▶ [Task prompt]
Pictures are to be left out; every line from the one that holds "Where should I" to the end of the data is to be retyped exactly.

** Opening Records block **

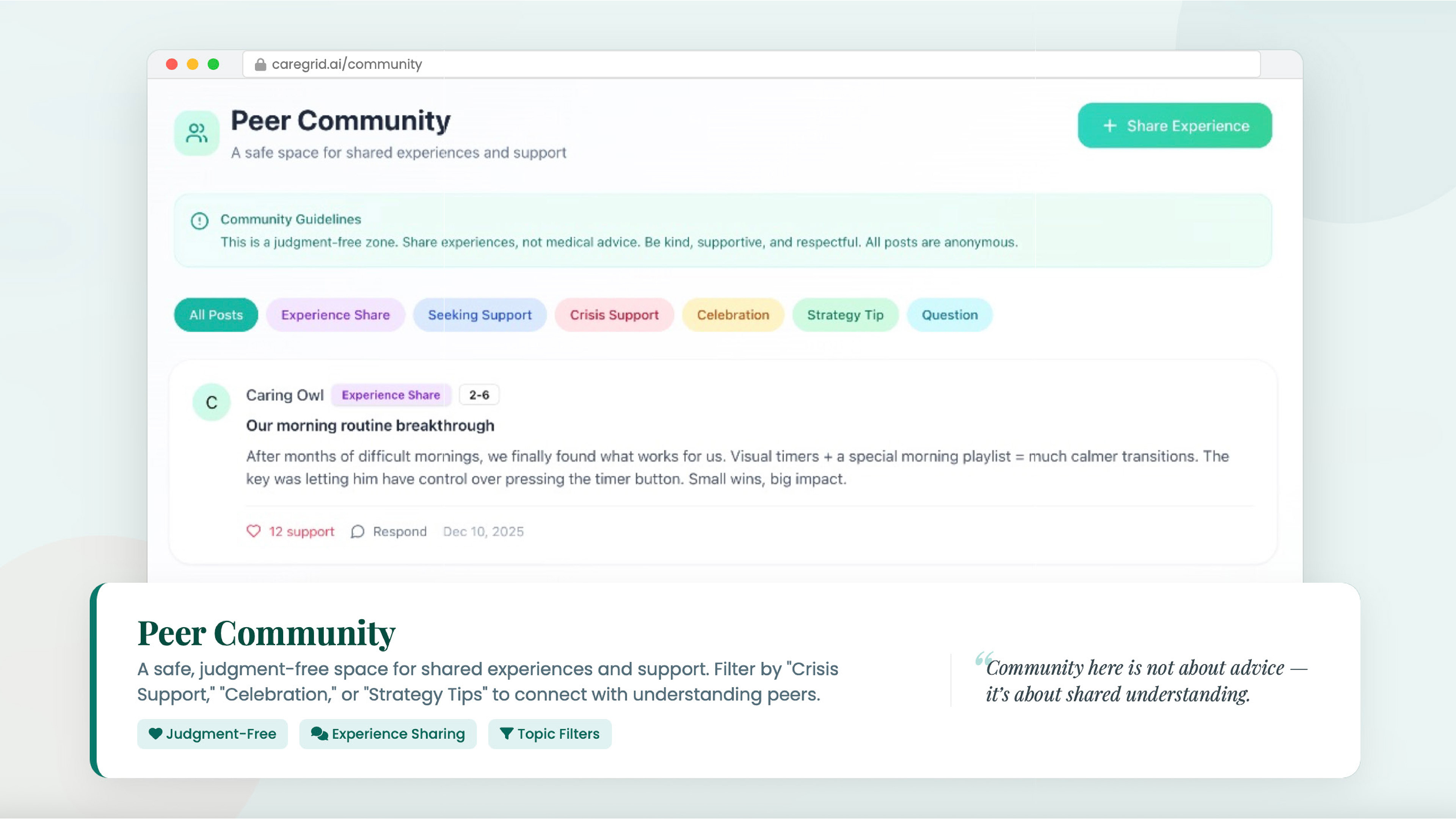
Task: Click the 2-6 age tag on post
Action: coord(479,395)
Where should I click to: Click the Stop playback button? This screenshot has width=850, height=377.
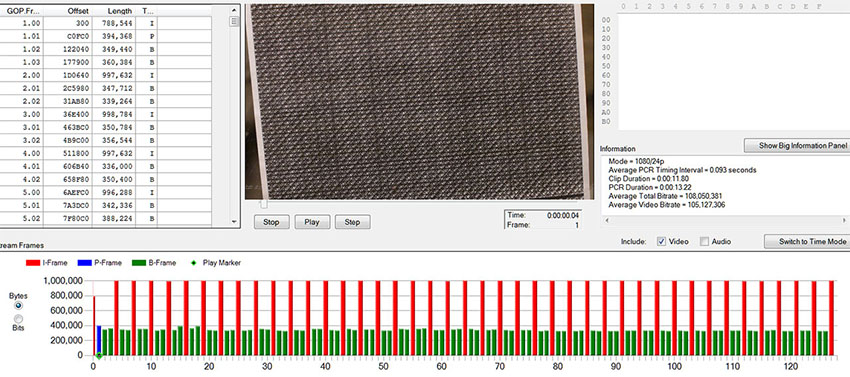coord(271,222)
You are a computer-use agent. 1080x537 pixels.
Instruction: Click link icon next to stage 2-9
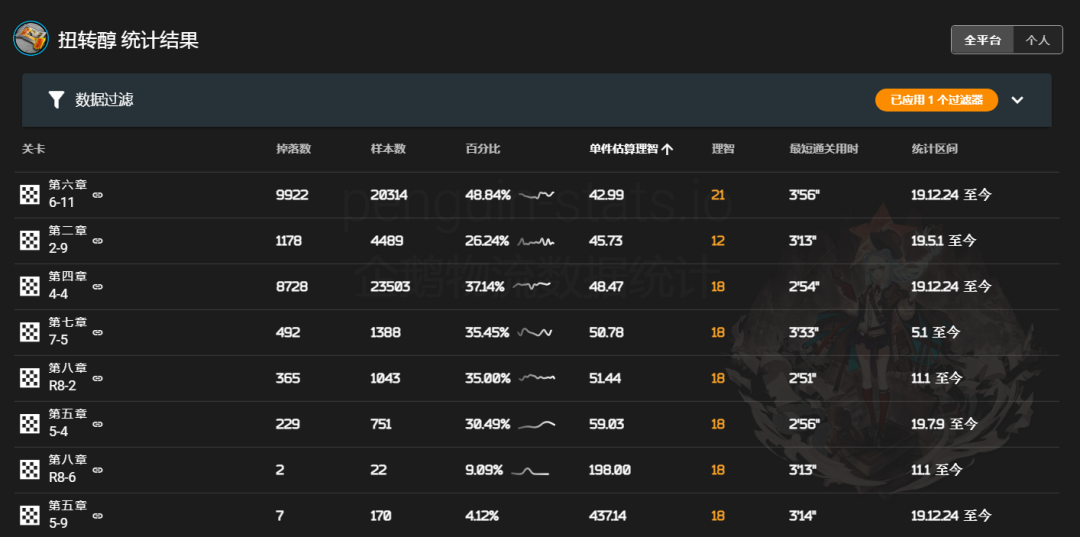pyautogui.click(x=98, y=241)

** Closing Records block **

▶ [Response box]
Where should I click to: Click the Stop playback button? This screenshot has width=850, height=377.
coord(271,222)
You are a computer-use agent. 1080x537 pixels.
Instruction: Click link icon next to stage 2-9
pyautogui.click(x=98, y=241)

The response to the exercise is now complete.